Here is a bit of Wakoski’s lovely and moving “Thanking My Mother for Piano Lessons,” which appears in Emerald Ice: Selected Poems 1962-1987 (David R. Godine/ Black Sparrow Press.) I am lucky to have a mother who insisted I take piano lessons—so even as a child, Wakoski’s gratitude for the constant financial sacrifice this musical education required resonated with me, even though my mother worked in classrooms and not in water companies:
I want to thank my mother
for working every day
in a drab office
in garages and water companies
cutting the cream out of her coffee at 40
to lose weight, her heavy body
writing its delicate bookkeeper’s ledgers
alone, with no man to look at her face,
her body, her prematurely white hair
in love
I want to thank
my mother for working and always paying for
my piano lessons
before she paid the Bank of America loan
or bought the groceries
or had our old rattling Ford repaired.
That rattling Ford! You can tell that Wakoski lived through it all, and you can read the entire poem here: Thanking My Mother for Piano Lessons | The Poetry Foundation It can be found, as well, in Emerald Ice, her selected poems.

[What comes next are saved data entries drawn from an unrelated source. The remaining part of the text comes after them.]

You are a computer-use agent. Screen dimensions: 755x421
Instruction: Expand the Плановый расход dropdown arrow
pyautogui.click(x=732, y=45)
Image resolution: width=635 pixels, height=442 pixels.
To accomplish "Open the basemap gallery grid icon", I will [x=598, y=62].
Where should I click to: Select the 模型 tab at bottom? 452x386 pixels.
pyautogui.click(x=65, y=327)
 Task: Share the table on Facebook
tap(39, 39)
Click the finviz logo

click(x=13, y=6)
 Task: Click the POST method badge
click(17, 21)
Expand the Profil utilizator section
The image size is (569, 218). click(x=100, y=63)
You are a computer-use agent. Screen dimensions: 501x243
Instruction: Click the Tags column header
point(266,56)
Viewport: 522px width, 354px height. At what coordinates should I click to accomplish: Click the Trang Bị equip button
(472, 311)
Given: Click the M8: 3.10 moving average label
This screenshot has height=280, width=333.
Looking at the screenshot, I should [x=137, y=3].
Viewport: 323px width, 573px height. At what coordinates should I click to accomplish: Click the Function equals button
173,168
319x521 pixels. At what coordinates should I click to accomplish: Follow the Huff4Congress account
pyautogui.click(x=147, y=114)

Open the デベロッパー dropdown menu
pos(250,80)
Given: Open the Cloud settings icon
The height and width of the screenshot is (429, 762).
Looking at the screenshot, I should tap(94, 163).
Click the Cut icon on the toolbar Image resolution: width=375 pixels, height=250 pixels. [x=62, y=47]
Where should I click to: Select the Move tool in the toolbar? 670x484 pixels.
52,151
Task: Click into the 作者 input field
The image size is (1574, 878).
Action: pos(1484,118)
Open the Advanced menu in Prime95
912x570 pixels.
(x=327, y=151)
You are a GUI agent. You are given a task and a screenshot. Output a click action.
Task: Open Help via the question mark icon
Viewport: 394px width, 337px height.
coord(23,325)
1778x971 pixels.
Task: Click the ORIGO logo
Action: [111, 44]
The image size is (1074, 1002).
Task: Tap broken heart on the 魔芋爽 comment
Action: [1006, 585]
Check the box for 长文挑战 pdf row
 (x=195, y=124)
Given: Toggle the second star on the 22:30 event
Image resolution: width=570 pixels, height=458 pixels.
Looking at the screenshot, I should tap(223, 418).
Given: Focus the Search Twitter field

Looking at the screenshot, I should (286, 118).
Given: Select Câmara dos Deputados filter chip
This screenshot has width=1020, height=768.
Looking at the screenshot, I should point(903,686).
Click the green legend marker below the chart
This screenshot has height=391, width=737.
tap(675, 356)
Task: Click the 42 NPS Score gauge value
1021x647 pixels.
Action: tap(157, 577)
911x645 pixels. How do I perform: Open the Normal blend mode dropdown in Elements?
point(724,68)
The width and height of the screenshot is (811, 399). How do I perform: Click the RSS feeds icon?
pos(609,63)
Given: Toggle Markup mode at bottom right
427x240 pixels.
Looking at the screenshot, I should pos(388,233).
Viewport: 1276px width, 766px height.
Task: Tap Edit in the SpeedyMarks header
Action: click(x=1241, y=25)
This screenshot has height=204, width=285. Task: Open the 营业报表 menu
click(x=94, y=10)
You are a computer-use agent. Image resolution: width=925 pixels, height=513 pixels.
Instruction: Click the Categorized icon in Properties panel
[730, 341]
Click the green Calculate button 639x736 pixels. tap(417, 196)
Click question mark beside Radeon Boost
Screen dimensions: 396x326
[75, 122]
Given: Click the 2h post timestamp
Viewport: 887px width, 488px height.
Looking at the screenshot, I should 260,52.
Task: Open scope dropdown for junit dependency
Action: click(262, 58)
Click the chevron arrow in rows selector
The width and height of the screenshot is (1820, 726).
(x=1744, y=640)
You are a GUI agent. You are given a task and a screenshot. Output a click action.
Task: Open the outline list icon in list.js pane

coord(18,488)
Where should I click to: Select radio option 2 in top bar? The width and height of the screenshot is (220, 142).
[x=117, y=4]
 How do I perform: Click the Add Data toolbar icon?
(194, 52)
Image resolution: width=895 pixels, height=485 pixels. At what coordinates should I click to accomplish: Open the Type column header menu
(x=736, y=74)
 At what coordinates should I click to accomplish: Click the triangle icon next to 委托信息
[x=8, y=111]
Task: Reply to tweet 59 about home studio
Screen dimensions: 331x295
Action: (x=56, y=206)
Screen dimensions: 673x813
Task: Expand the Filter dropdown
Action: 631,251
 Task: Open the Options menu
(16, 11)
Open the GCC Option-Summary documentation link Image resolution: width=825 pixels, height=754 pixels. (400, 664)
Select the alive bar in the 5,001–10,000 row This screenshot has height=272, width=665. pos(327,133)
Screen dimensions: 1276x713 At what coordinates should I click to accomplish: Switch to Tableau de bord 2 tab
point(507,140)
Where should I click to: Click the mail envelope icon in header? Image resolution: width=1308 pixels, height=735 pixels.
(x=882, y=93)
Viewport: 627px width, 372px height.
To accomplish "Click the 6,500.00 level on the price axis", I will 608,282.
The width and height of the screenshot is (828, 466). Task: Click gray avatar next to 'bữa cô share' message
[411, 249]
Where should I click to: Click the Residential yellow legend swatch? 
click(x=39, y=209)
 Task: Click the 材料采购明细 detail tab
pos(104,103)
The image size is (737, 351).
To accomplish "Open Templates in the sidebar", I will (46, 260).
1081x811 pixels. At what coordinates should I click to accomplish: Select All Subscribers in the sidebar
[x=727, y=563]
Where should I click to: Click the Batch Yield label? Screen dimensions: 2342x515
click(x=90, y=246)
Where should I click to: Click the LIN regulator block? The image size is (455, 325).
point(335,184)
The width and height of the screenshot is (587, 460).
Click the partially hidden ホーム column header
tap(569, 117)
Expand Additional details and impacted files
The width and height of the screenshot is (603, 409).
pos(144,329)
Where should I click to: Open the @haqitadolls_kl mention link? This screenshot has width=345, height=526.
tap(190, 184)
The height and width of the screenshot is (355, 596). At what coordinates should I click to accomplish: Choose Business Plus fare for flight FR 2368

I found myself talking about Wakoski the other day in response to a songwriter student’s question about poetry that tells stories. No one in the room had heard of Wakoski, and a bit of Googling led me to, of all things, Wakoski praising the short poems of David Ignatow.
David Ignatow!
He’s an example of a prolific Jewish poet who is almost never taught these days. (I managed to get three degrees without anyone mentioning him.) But here is Wakoski, making a case for Ignatow as a poet of the people, especially people who, as Donna Summer once sang, “work hard for the money”:
“The poems of David Ignatow are wry, they are about ordinary working life, and yet they are continually overlaid with a wisdom that is not so much from experience as from courage and intelligence,” Wakoski wrote in The New York Review of Books in a fantastic essay in 1971 titled “Working Poet”.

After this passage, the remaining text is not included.